University of NottinghamAfter almost a year of unchallenged operation, a DC++ filesharing hub running within the virtual walls of the University of Nottingham's internal residential network has been scared into closure by the owners of said network.

Several students reported receiving Cease and Desist notices under their doors this morning. Some others were reportedly visited by burly men in black coats accompanied by their Hall Managers, delivering the documents personally. The notice gives each person 24 hours to, well, cease and desist, or risk being barred from using the University's internal network.
SNS Cease and Desist letter

It is no surprise that the University's Information Services team finally sprung to action: in fact the question may be, what took so long? It was fairly common knowledge amongst hub operators that representatives of IS were using the DC++ hub themselves: some observing, some partaking.

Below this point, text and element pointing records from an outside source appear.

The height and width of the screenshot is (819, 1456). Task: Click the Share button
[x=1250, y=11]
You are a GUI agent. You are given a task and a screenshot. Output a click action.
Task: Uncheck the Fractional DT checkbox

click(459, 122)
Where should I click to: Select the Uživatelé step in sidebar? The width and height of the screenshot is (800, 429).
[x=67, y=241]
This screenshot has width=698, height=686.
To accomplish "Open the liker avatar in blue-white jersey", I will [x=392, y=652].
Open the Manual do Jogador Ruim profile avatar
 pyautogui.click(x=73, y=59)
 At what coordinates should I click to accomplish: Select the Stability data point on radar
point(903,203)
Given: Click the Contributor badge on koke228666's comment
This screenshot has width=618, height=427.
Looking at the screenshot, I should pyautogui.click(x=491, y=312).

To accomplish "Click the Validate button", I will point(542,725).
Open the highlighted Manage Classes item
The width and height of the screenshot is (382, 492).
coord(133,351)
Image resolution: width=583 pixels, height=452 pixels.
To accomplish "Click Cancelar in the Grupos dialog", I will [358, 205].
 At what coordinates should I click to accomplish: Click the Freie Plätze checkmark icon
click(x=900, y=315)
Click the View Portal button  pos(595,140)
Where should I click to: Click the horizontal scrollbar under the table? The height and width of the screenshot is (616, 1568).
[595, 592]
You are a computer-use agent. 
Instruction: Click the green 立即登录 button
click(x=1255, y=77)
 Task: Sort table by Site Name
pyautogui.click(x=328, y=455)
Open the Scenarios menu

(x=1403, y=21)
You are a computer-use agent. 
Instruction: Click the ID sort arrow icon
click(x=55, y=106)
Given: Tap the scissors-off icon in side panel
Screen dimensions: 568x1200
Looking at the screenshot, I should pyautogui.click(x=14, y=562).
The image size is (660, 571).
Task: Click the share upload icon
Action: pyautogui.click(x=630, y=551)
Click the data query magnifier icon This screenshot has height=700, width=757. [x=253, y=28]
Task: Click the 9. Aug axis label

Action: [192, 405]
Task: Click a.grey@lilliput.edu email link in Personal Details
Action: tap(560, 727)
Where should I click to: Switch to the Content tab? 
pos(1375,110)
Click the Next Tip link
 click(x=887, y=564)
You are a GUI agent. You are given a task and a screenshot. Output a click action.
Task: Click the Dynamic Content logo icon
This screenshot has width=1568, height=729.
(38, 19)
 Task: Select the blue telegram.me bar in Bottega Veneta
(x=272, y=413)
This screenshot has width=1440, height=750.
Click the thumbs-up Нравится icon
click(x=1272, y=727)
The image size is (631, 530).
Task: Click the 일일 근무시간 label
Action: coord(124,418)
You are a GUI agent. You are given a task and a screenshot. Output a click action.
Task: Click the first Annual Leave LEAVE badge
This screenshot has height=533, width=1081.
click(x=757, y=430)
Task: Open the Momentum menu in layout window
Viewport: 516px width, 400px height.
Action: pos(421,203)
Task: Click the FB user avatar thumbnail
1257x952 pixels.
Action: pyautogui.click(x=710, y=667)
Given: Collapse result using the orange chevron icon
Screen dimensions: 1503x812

It therefore seems likely that TPTB were aware of the operation for some time. Whether it has taken this long to mount an offensive or if pressure was applied from higher up is as yet undetermined.

Of course, there is little doubt that piracy on the internet should probably be vanquished (although that's not to say that the media industry is necessarily justified in its claims of financial loss). But what is by far the clearest is that the operation of a Peer-To-Peer system within the University's network is in breach of the Terms of Service, as agreed to by students when they decide they'd like to use IS's network provision in their study rooms: not that they have much choice, as IS operates a total monopoly on such chargeable services.

Better Communication 

The student body recently received a formal response to an organised campaign, the intent of which was to highlight inconsistencies in the quality of service provided by the Uni's network team.

A lot of promises were made about improvements, but the most important distinguishing feature of the campaign and the response is the overwhelming potential for a true dialogue being opened up between IS and the students who are made to buy their services.

Hopefully, the stark events of 8th December will not sour these burgeoning relations.

Meanwhile, those students who used the hub solely as a way to keep in touch with their peers online may be hard-pressed to find another meeting place, since the use of most third-party mass communications media is impractical through the fortified walls of the University's internal network.